> [The request]: Present the material from the line containing "The height and" through the line containing "(x=213, y=400)", both included, as a Markdown table with a Row column for the row number and a Text column for the line, skipping blank lines. Omit the pictures.

> [Records]:
......

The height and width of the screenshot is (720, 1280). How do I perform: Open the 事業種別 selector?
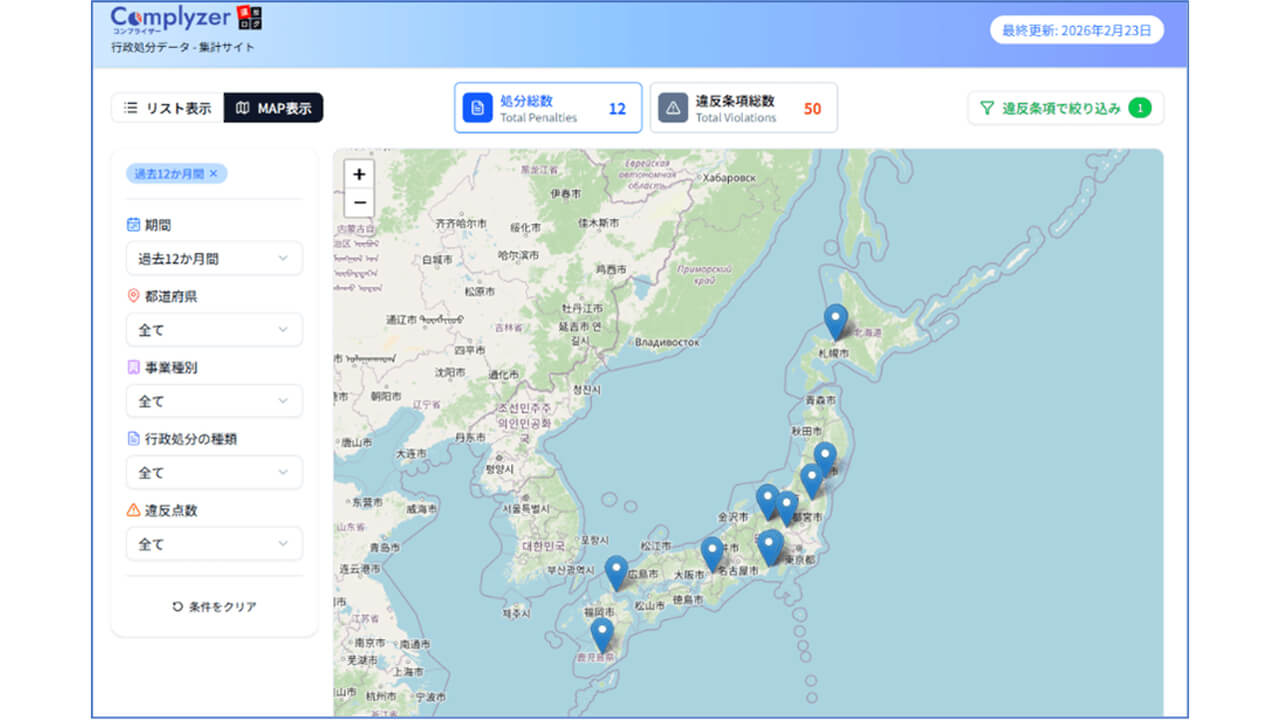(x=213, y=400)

......

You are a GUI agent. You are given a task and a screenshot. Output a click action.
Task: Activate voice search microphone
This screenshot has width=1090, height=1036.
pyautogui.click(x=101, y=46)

......

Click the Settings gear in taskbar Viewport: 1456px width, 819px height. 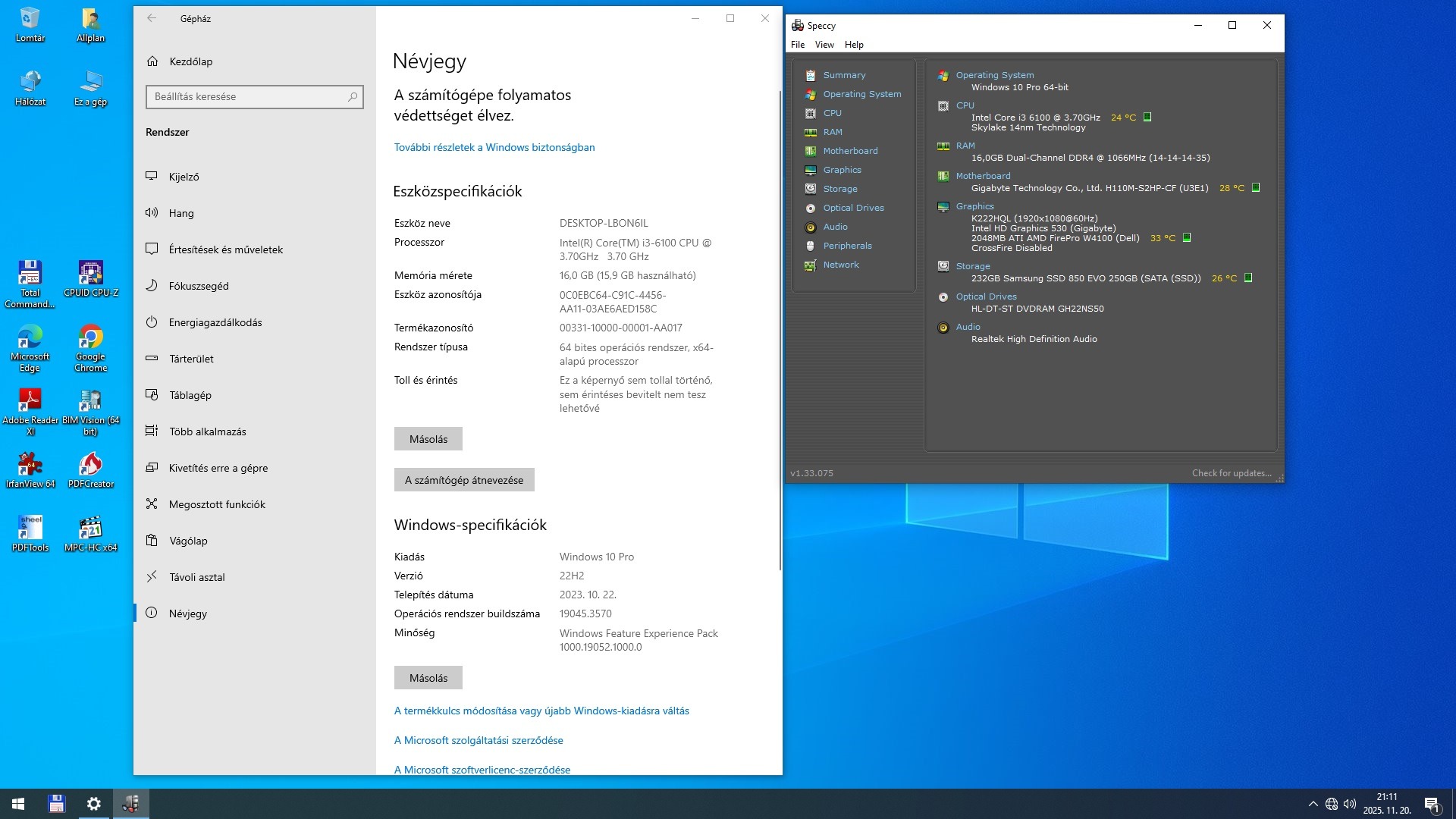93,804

......

> [Final answer]:
| Row | Text |
|---|---|
| 1 | The height and width of the screenshot is (720, 1280). How do I perform: Open the 事業種別 selector? |
| 2 | (x=213, y=400) |